## What is required
Could you copy out every line of the data where the word "Open" occurs?

(Dataset items)

......

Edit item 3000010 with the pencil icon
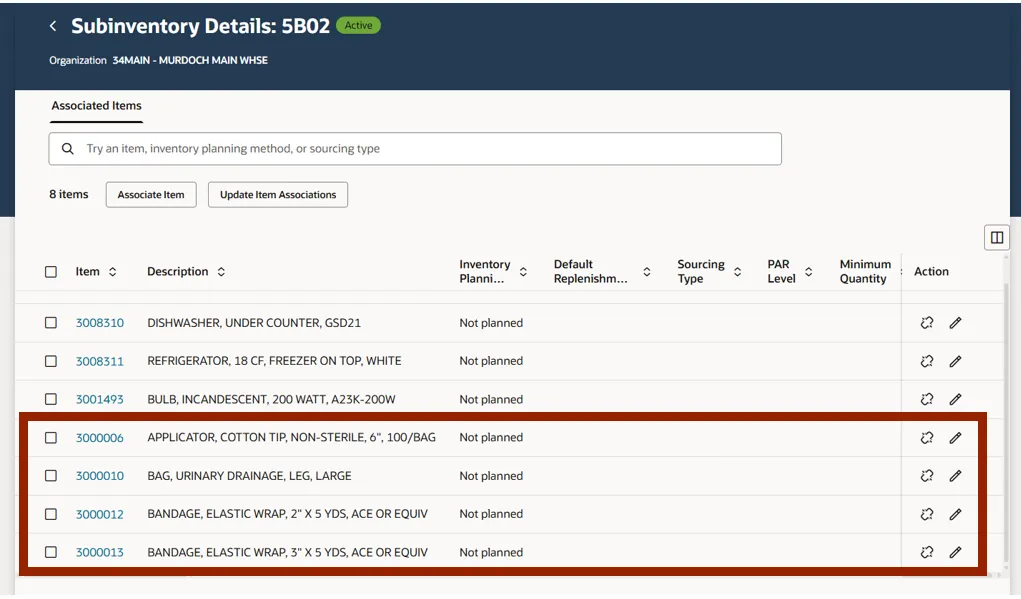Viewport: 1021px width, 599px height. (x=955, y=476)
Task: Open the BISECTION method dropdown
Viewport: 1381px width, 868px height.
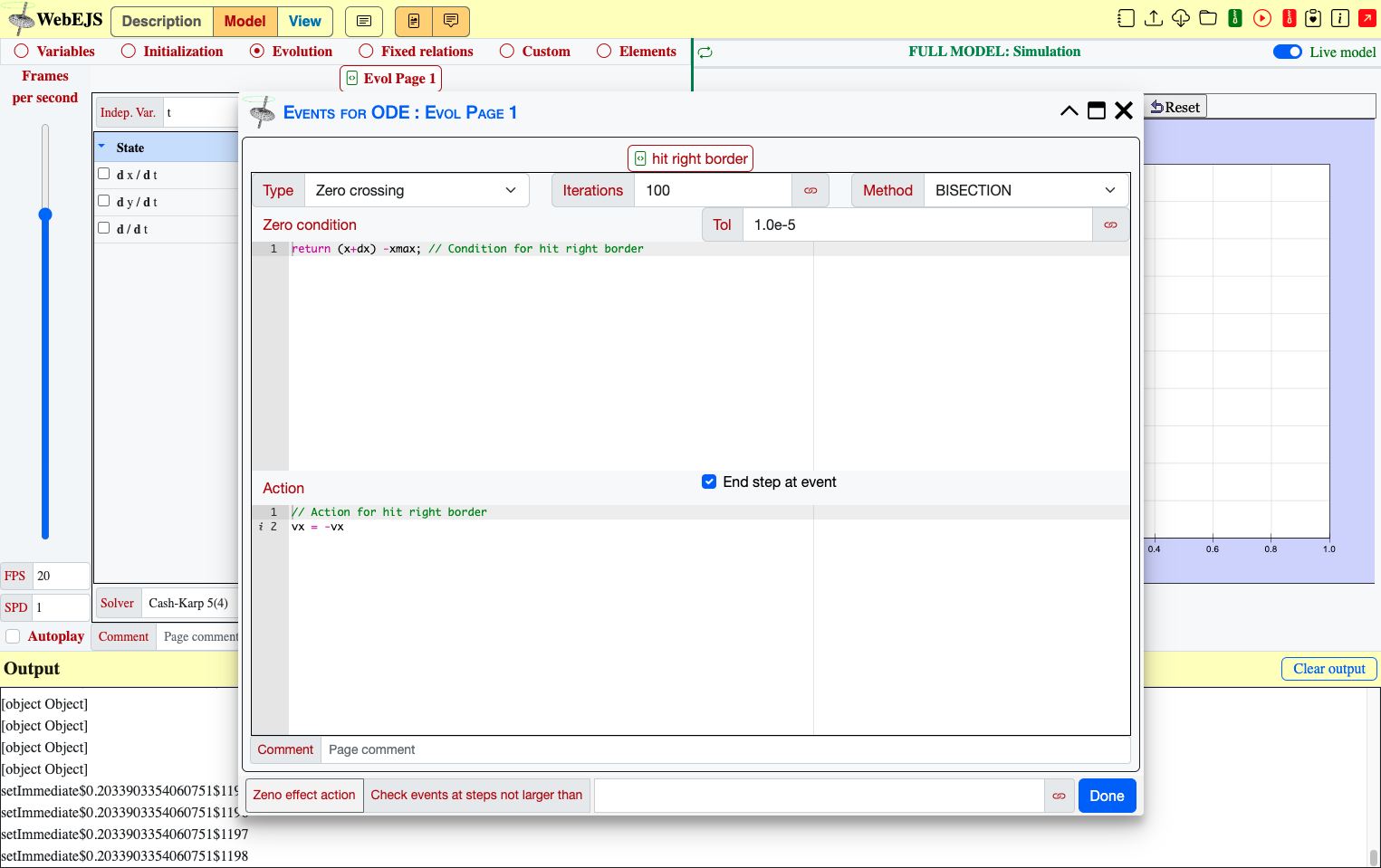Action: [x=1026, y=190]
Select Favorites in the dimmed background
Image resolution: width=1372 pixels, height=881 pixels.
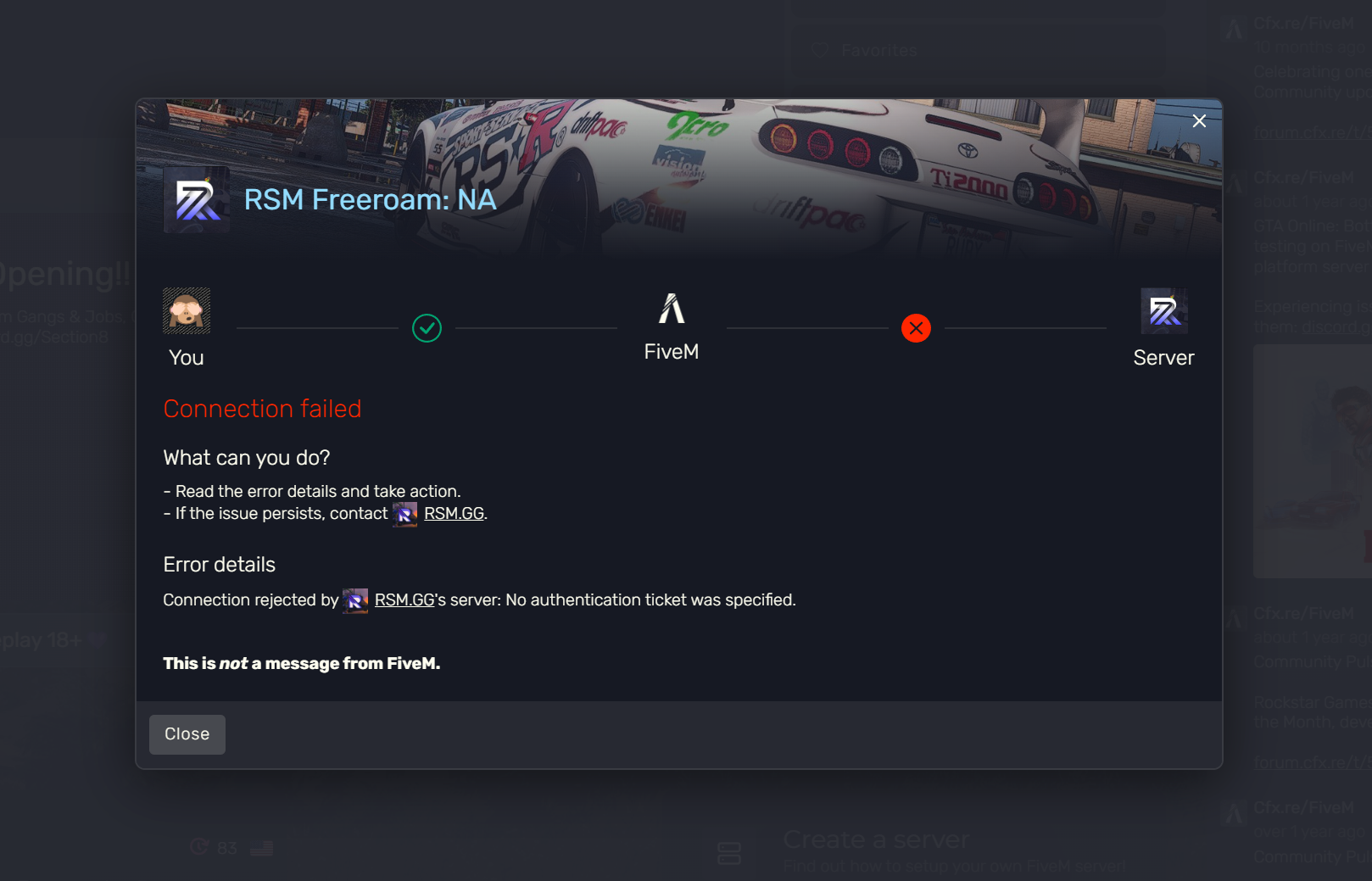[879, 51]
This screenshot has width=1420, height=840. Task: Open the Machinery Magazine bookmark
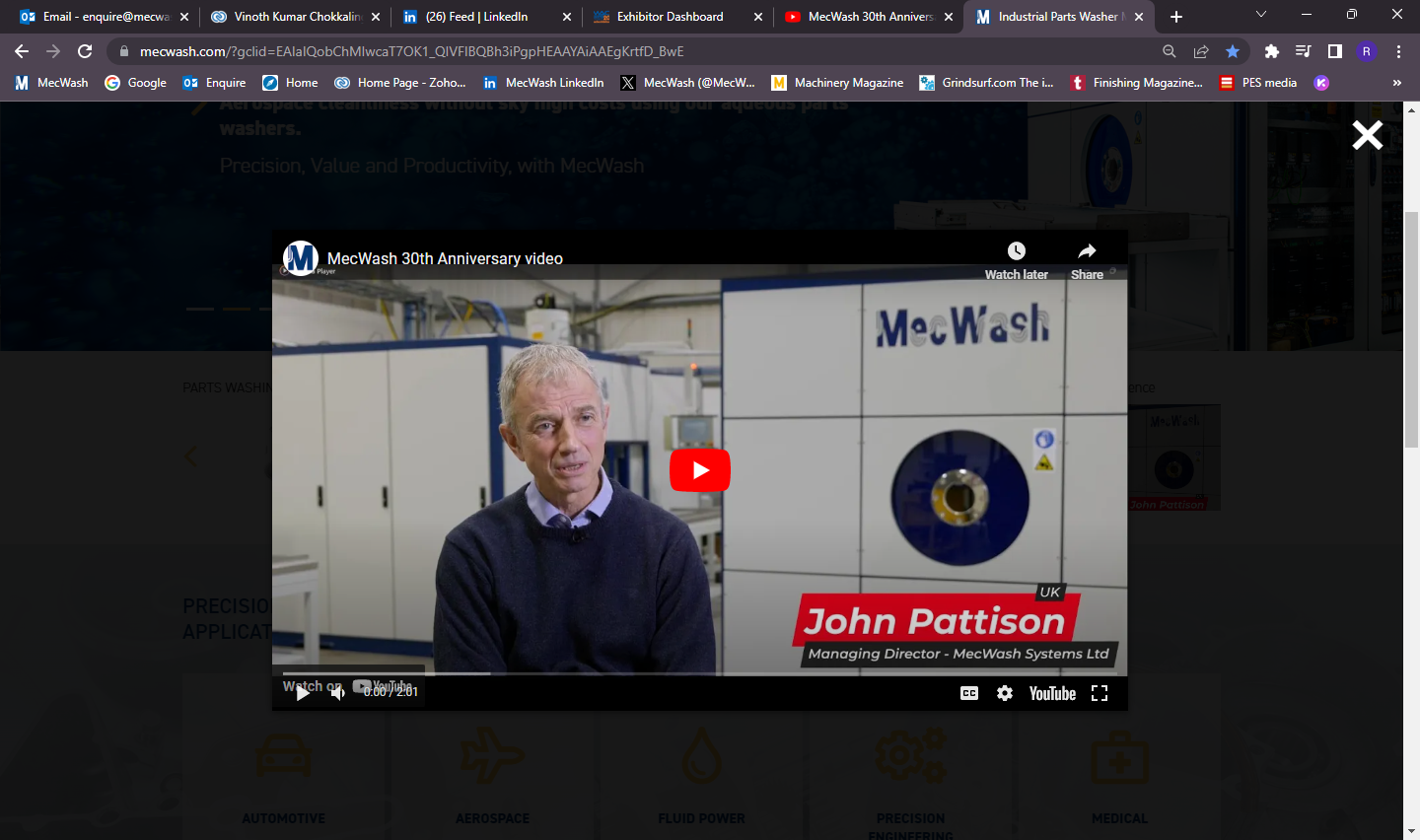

......

## Exercise answer
Task: Open the BISECTION method dropdown
This screenshot has width=1420, height=840. Task: Open the Machinery Magazine bookmark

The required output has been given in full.